@VladimiroFF I’m not aware that VP8 would “see” or acknowledge an integrated GPU? Maybe someone could put me right on this. However, I’ve done some research for you and this is one old GPU, and I’m assuming it’s rather a RIZEN and not a RISEN? Please read the following and consider what you want to do next? It would appear from the DATA that your 2200 has gone into the grey area of render times.
You still have not tell us what program you are using, but you can answer your question yourself as follows:
Install and use the latest drivers for your AMD Ryzen 3 2200G and test it on your program. If you don't have Vegas Pro 16 as the program, you can use and try the trial of the program for 30 days.
I've got a Ryzen 2200G-based system and using Vegas Pro 16 I've had no problems enabling GPU acceleration on the integrated Vega 8 APU/GPU - it's basically a full-featured Radeon GPU (broadly equivalent to a RX550 at 2GB RAM). It should show up in the options menu as "Advanced Microprocessor Devices" under the GPU acceleration options on the "Display" tab or something similar (I'm not by my PC at the moment so can't remember the exact term Vegas uses - perhaps someone could give the exact terms?).

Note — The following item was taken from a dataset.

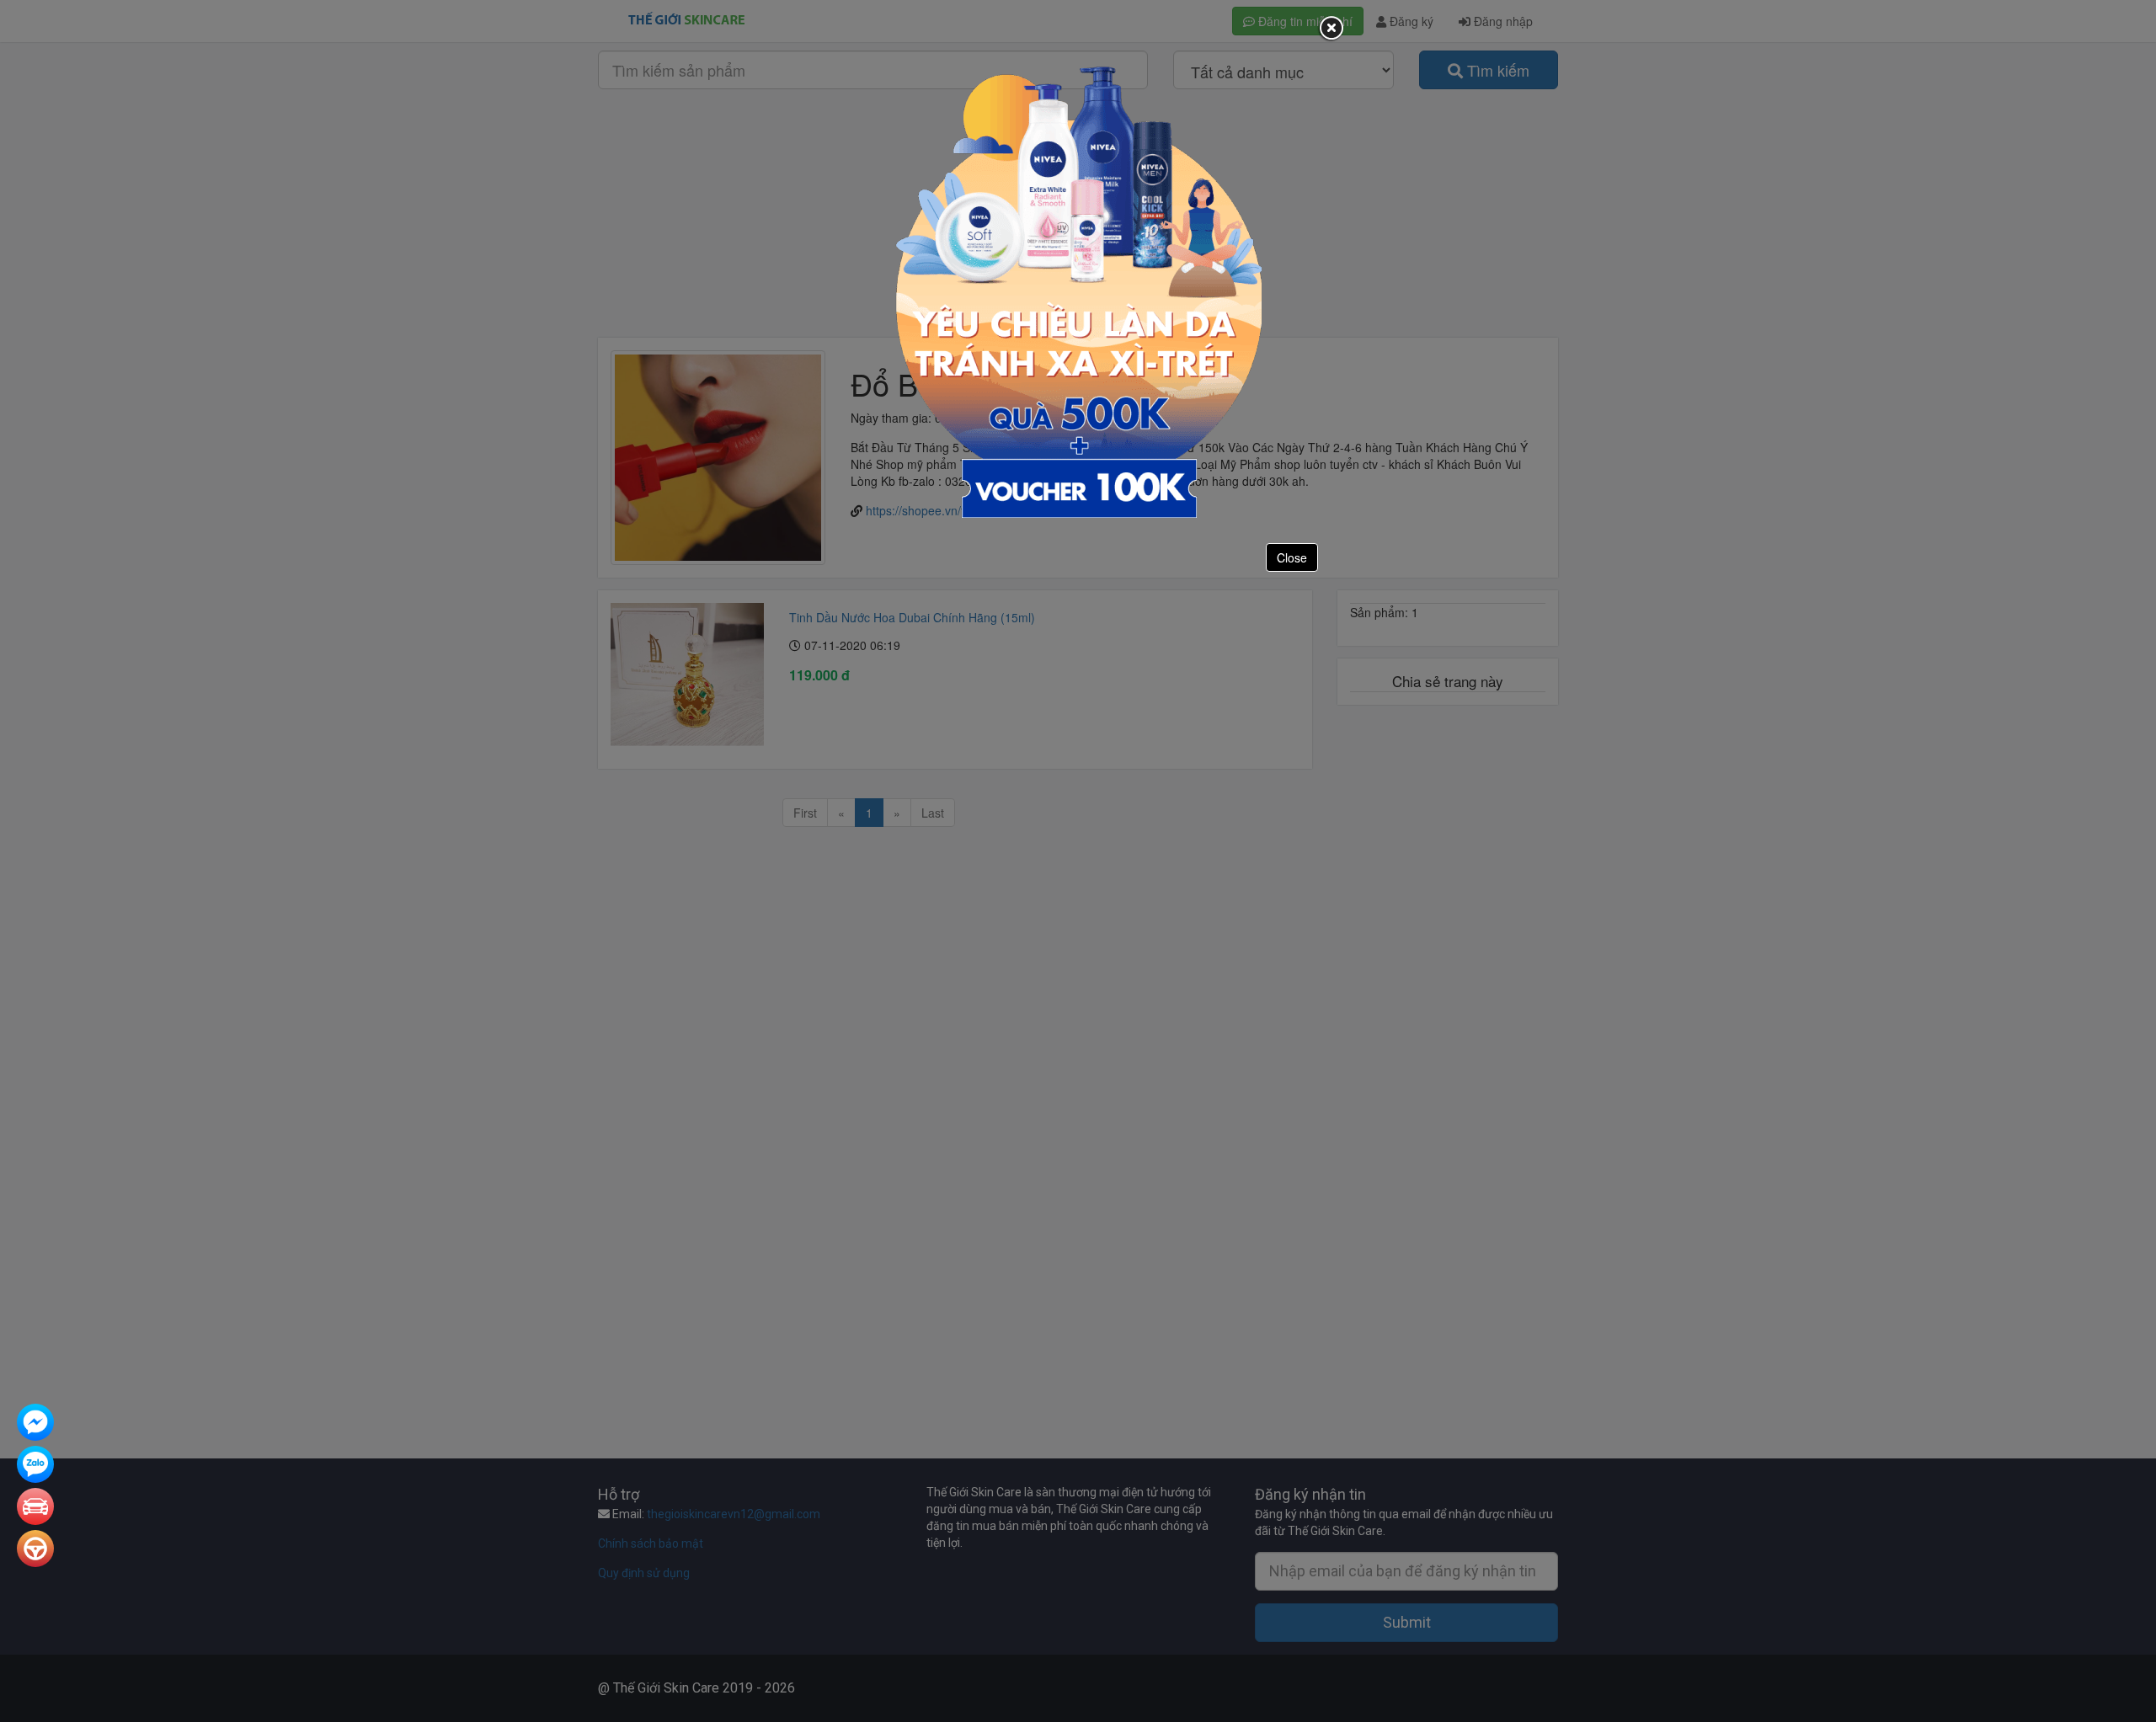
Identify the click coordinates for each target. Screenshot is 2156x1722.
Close (1292, 557)
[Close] (1330, 28)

For the Ryzen 2200G, though, you'll probably want to ensure that you've set the integrated graphics framebuffer in your BIOS or UEFI to use either 1GB or 2GB of memory as the default/auto options are pretty low and maybe Vegas Pro doesn't recognise the "graphics card" if it's too low memory?
For info, the Ryzen chips are very sensitive to RAM speeds, so you can massively improve the performance of the Vega 8 APU/GPU in the Ryzen 2200G by using fast DDR4 RAM (e.g. 3200MHz or even higher), and having 16+ GB of RAM is best to allow for 2GB of graphics memory without limiting the amount of memory available to Vegas Pro (or any other application) as most things want at least 8GB of RAM these days.